Deceleration, as one of the three phases of COD (acceleration, deceleration, and re-acceleration)4,5 ,has been proven to be the foundation of athletes’ rapid COD6,7. Rapid deceleration enables players to quickly transition to other movements, thereby facilitating the success of both offense and defense8,9. However, there are significant differences in the deceleration strategies required for different COD angles. Larger COD angles typically require longer deceleration distances, stronger braking capabilities10, and higher levels of muscle activation11. This indicates that in training, precise training should be conducted according to the characteristics of different COD angles to better meet the needs of athletes in various situations.

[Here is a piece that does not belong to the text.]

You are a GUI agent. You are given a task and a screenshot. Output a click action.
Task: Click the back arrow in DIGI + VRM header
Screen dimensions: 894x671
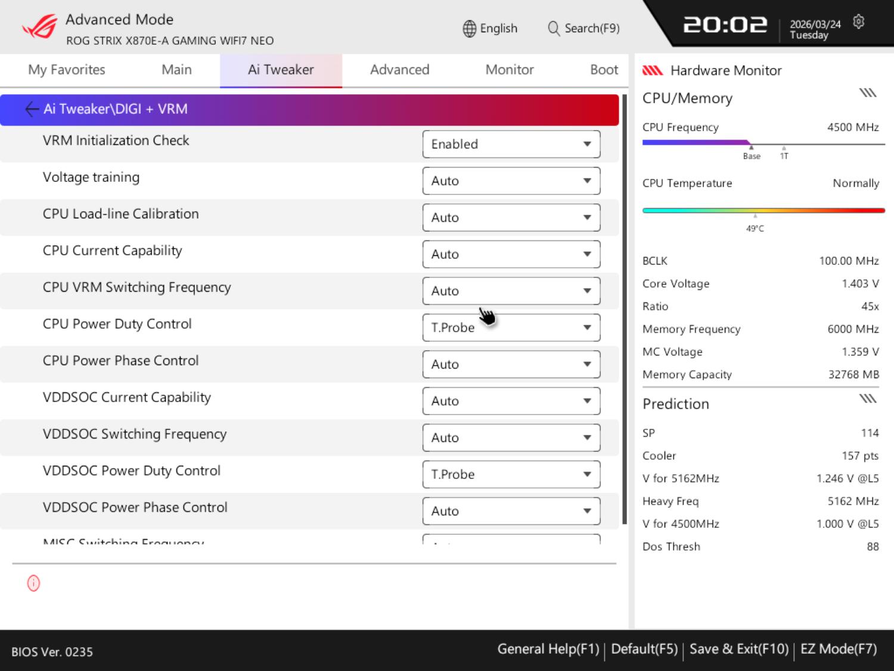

Current research on deceleration mainly focuses on horizontal deceleration12,13, with insufficient attention to deceleration in anticipated COD scenarios. Meanwhile, studies on COD primarily analyze the entire COD phase rather than the deceleration preparation phase, which is a component of the COD11,13. For instance, Falch et al.11 investigated the changes in muscle activation and kinematic characteristics under different approach distances and COD angles, but their research focus was not on the neuromuscular control mechanisms during the deceleration phase. Pan et al.14 used non-negative matrix factorization (NMF) to study muscle synergies during lateral cutting movements. However, their analysis unit was the entire stance phase, without specifically focusing on the key deceleration step. These limitations in methodology and analytical perspective have led to a lack of understanding of the neuromuscular control mechanisms during the deceleration phase in anticipated COD situations, thereby restricting the scientific formulation of targeted training strategies.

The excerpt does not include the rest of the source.